Was raised in northern California, six miles from the nearest town. Dad was an electrician, but we were surrounded by small farms and ranches running sheep, and or Angora goats, and cattle. When I was five, the neighbors were doing something with the goats. Asked the old man what they were doing and he told me to go find out. After that I was there anytime I saw them doing anything with the animals. Parents would tell me to take a hike, just be home by dark, so my childhood was spent running around and joining in when people were doing anything with the animals. Before I was ten, I was wondering why sheep, goats, and horses grazed together but cattle scattered out. Never accepted the "thats what cattle do" answer.
In the beginning I wanted to just work on one ranch until I retired. Without the moving around I would have never had the mentors which kept me thinking and experimenting. Several mentors wouldn't tell me what to do, but ask me questions about how I did something, then ask me to figure out how I was doing it. This is why I sometimes answer a question with a question. The answer is right there in front of you IF (and only if) you think about it rather than grasping onto what you assume the answer is.

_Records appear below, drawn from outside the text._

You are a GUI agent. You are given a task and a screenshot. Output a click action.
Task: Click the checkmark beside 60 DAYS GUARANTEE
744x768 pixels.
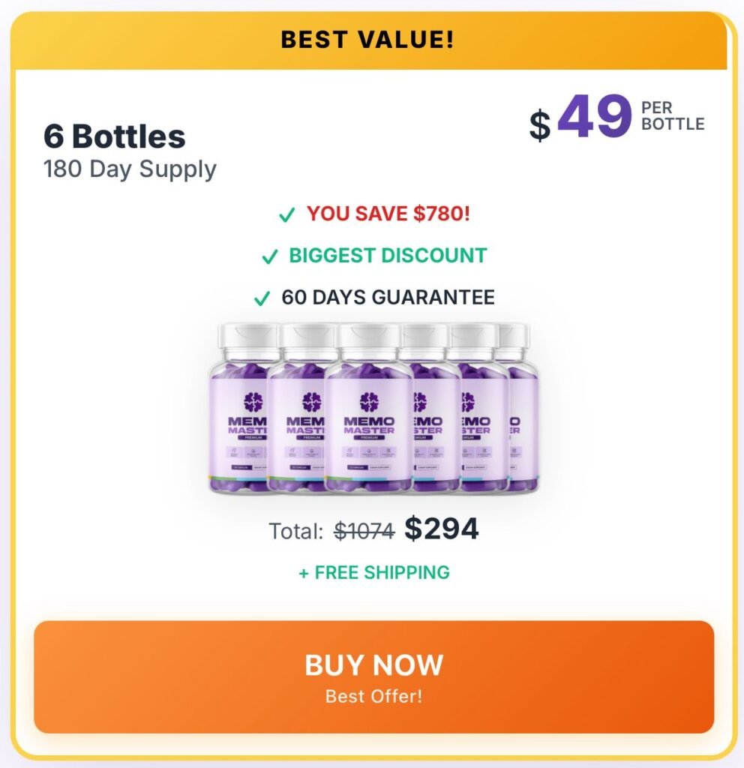click(263, 299)
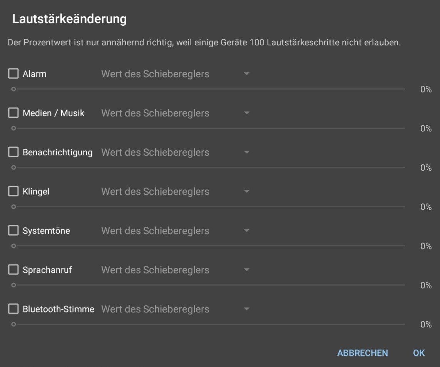440x367 pixels.
Task: Click the Alarm volume slider handle
Action: pos(13,89)
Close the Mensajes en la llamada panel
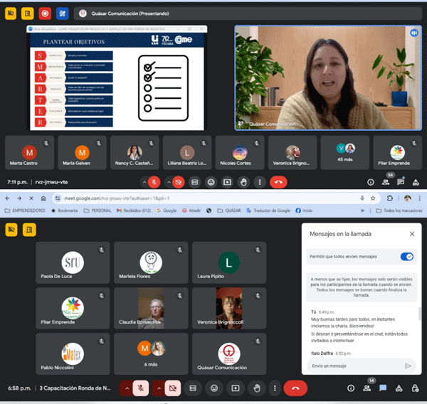This screenshot has width=427, height=404. pos(411,233)
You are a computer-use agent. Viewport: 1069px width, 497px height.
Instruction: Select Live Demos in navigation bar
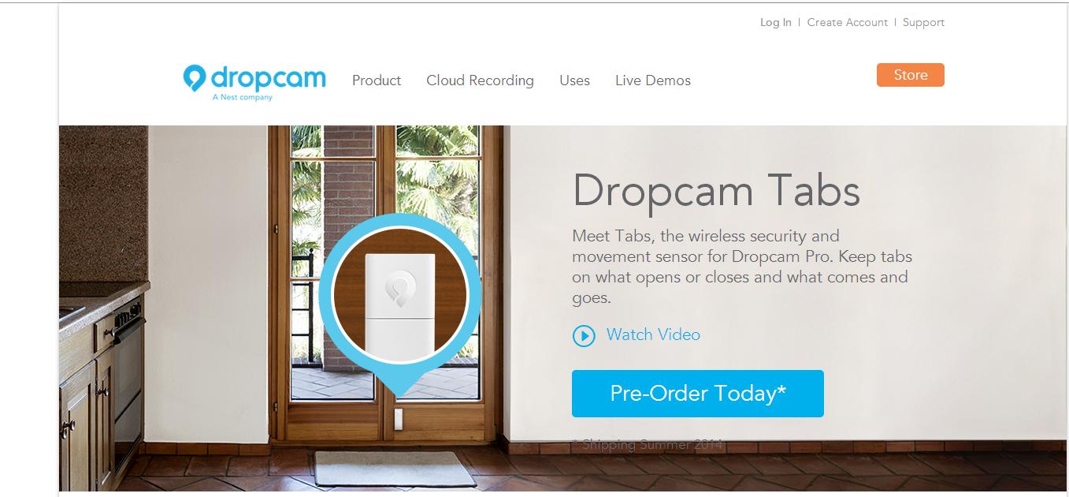pyautogui.click(x=653, y=80)
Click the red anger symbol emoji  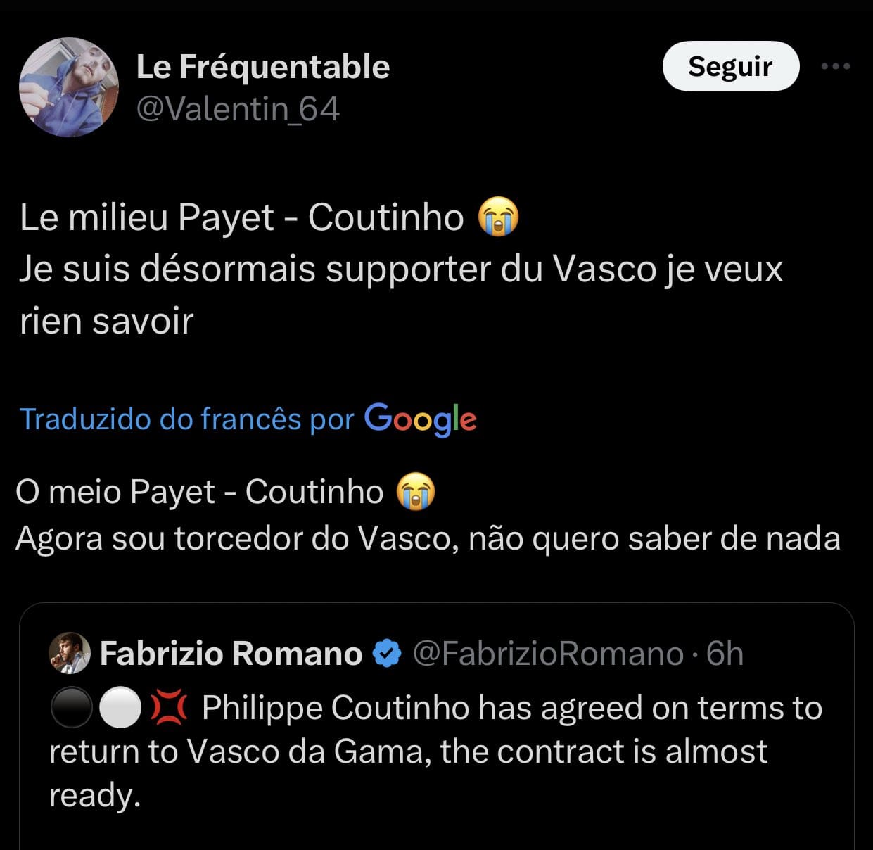point(170,708)
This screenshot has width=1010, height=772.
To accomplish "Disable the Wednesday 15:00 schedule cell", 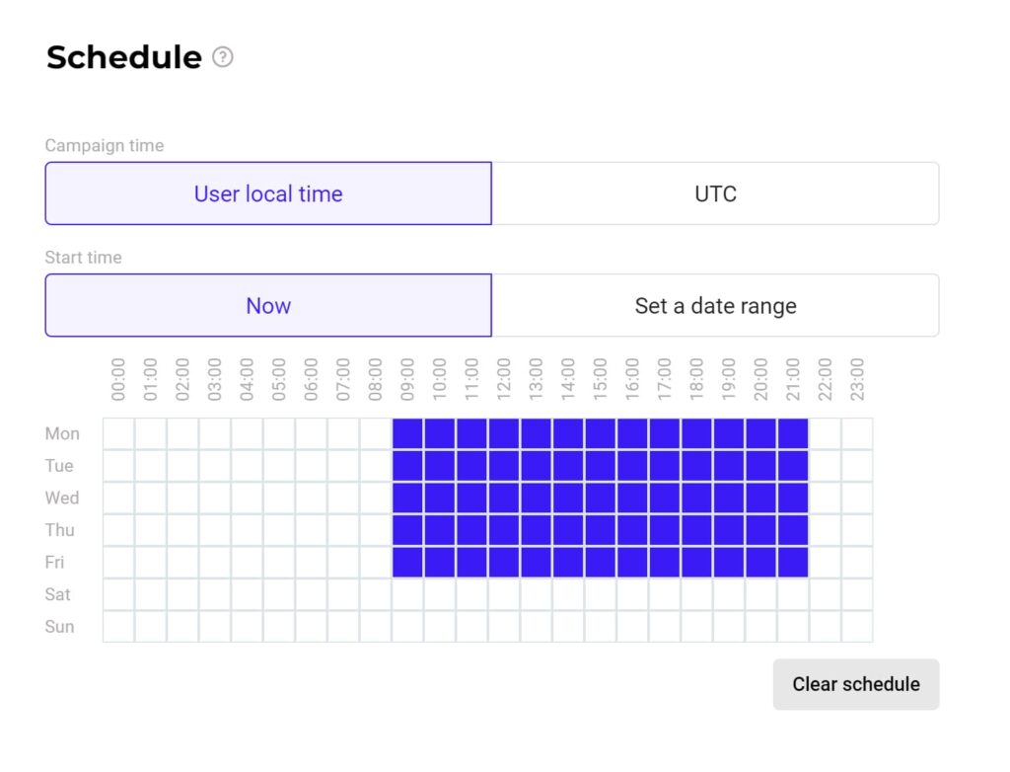I will click(601, 498).
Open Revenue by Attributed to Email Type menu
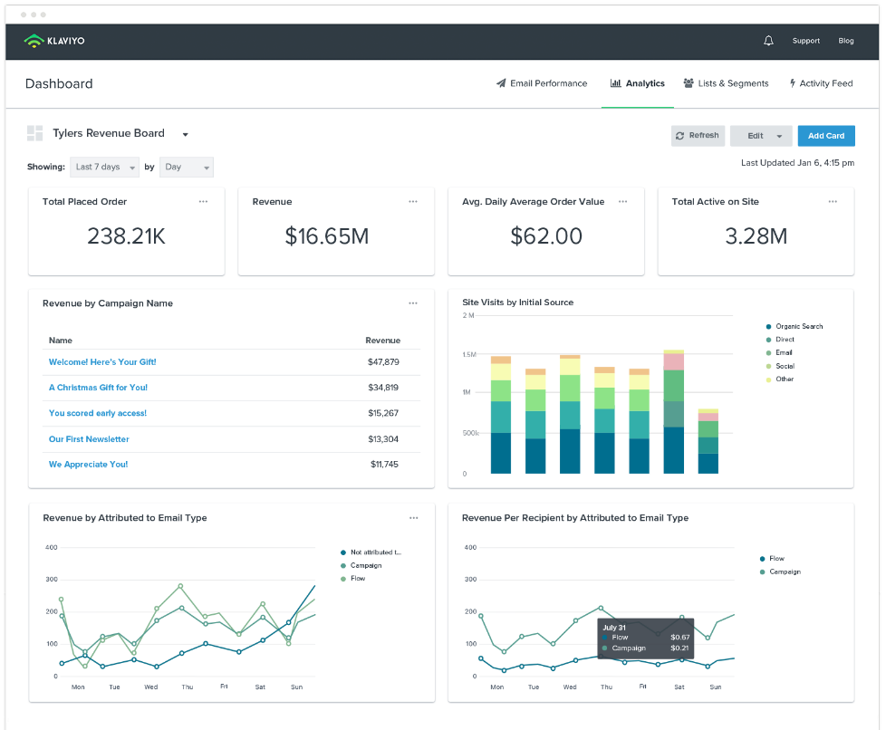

I got hooked on to grass management in the 70's and started following Savory's work. Other than the fences, it made sense to me. Through a lot of experimentation in different environments, I eventually figured out how to have cattle behave as the wild herds of herbivores do so that larger places can practice biologically correct grazing without adding fences.
Several things I've learned along the way are
1) Just because it was in a book, or taught in school doesn't necessarily mean its right.
2) More often than not we go through the motions of this profession without thinking about (or knowing) how we are doing things. When something goes wrong, the tendency is to blame the animal without wondering if their "wrong" behavior is a response to what we are doing.
3) Trying to learn stockmanship or horsemanship through videos, lectures and demonstrations is the worst way to learn. It takes exposure to the concepts through demonstration, then being walked through it, then doing it alone while being critiqued (in as close to actual working conditions as possible.)
4) We're only beginning to expose the tip of the iceberg of soil health and how we can influence it with grazing. Concerning how we can affect it by changing our livestock's behavior (without fences,) the iceberg is only beginning to come into view. There's a lot more to be discovered.
5) The most overlooked thing in grass management is plant succession. Learn how to distinguish when it is heading to, or away from the direction we want.
6) Never get complacent on your methods. There's always more to learn, and small changes you can make to get even better.